[The task]:
Answer from the book review below:
(a) Which publisher issued *Phoebe*, and in what year?
(b) According to Eugene Peterson, why is reading a novel one of the more serious activities open to a pastor?
(c) In what city does the story place Phoebe, and what is she delivering there?

Issue 16 Preaching and Mental HealthBlog | Book reviews
Book reviews
Author: Andy PeckPost Date: 26.09.18
Phoebe A story Paula Gooder (Hodder & Stoughton, 2018) five stars
Eugene Peterson once wrote that reading a novel is one of the more serious activities open to a pastor because the Gospel is the story of salvation to a particular people in a particular place. We use non-fiction at our peril to universalise it. Which is why Phoebe is such an interesting departure for Bible scholar Paula Gooder who has used narrative to place Phoebe in Rome, delivering Paul’s letter to the Romans. Paula Gooder is adamant that she has not written a novel. That is only partially true. You can’t create a character with a narrative without setting out an explicit motive (delivering the letter), a hidden motive that emerges from Phoebe’s backstory and an emerging motive that drives the rest of the story. But the Bible scholar’s focus is different from the novelist.

[Provided information]:
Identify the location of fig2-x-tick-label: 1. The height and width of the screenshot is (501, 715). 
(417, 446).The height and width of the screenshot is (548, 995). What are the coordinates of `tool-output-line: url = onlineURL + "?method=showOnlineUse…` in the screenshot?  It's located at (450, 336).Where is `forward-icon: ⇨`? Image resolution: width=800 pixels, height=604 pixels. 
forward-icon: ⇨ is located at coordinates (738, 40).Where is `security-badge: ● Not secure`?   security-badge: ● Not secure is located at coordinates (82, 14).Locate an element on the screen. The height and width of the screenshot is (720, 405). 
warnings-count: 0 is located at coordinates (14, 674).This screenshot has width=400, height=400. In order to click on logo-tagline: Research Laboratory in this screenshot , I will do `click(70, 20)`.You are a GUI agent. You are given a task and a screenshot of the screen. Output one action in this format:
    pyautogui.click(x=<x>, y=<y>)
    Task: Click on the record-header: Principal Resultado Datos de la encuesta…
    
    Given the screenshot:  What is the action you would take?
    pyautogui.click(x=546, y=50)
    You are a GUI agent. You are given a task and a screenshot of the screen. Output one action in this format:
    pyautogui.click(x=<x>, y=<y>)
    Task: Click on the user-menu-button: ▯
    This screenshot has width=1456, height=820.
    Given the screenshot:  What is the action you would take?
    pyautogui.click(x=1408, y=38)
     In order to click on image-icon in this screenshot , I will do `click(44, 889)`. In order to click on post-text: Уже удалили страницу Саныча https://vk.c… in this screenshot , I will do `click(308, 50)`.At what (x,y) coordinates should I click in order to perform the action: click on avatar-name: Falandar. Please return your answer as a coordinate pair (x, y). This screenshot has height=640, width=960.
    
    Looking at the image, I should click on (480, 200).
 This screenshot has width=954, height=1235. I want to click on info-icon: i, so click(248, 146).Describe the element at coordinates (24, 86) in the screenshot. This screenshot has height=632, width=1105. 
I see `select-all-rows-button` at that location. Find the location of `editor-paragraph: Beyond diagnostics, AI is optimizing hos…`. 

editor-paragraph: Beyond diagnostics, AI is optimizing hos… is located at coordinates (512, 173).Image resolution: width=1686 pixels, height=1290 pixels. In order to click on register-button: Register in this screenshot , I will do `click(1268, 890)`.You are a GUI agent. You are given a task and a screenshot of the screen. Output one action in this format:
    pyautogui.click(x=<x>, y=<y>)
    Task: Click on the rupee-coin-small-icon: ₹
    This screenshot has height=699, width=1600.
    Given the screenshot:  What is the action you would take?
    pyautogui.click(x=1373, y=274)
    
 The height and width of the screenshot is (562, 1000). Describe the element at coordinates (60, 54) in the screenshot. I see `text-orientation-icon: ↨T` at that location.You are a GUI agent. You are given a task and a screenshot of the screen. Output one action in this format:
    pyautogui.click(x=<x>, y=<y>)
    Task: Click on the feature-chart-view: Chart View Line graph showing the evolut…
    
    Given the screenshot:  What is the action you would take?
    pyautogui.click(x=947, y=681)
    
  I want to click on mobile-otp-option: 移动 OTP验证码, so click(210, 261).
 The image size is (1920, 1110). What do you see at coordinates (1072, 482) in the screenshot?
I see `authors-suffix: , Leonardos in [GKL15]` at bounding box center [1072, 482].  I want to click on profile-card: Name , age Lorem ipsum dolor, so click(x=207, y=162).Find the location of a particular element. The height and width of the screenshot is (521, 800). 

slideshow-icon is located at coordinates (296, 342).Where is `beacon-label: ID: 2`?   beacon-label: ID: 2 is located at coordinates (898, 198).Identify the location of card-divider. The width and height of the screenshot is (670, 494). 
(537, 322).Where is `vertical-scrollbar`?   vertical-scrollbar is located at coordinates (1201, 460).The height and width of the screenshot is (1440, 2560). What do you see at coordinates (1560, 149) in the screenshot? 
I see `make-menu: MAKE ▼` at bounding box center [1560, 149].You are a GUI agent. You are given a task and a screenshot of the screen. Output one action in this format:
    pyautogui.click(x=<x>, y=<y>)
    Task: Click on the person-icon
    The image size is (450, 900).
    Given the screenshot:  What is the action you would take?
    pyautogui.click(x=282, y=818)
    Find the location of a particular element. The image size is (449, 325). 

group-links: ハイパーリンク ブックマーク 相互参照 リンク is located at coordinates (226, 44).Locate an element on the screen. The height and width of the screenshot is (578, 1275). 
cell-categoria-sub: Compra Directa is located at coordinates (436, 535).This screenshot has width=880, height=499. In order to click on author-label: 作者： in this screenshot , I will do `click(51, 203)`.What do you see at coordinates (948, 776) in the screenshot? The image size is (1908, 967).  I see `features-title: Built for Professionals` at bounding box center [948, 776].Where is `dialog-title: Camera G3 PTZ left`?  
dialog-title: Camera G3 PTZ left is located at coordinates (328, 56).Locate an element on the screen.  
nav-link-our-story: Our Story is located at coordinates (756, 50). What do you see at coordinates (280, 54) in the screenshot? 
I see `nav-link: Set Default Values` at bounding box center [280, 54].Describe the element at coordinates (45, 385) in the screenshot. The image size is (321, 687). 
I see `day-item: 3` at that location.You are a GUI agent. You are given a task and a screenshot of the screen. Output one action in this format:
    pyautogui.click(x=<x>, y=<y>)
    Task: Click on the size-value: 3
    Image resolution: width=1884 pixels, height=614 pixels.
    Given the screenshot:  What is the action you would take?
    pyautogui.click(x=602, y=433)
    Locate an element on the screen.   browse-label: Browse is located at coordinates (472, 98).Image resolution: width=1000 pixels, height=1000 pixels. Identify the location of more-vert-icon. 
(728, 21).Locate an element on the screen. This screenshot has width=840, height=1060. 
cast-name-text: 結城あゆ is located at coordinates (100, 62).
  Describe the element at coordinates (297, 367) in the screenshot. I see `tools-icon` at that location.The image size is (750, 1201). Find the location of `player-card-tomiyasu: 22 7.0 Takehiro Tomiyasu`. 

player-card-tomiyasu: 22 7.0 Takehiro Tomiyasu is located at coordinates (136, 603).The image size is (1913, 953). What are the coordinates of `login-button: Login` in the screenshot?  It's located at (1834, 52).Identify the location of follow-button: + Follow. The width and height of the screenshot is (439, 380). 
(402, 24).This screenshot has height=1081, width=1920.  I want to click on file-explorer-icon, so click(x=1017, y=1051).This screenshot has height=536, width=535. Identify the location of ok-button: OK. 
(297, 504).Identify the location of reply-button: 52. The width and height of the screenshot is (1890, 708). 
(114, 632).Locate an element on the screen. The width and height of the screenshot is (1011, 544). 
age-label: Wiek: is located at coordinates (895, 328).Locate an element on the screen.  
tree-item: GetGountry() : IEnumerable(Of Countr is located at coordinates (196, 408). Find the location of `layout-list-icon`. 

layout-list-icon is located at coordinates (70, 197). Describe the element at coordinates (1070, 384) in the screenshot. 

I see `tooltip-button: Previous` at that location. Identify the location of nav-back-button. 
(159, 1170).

[Exercise response]:
(a) Hodder & Stoughton, 2018.
(b) Because the Gospel is the story of salvation to a particular people in a particular place.
(c) Rome; she is delivering Paul's letter to the Romans.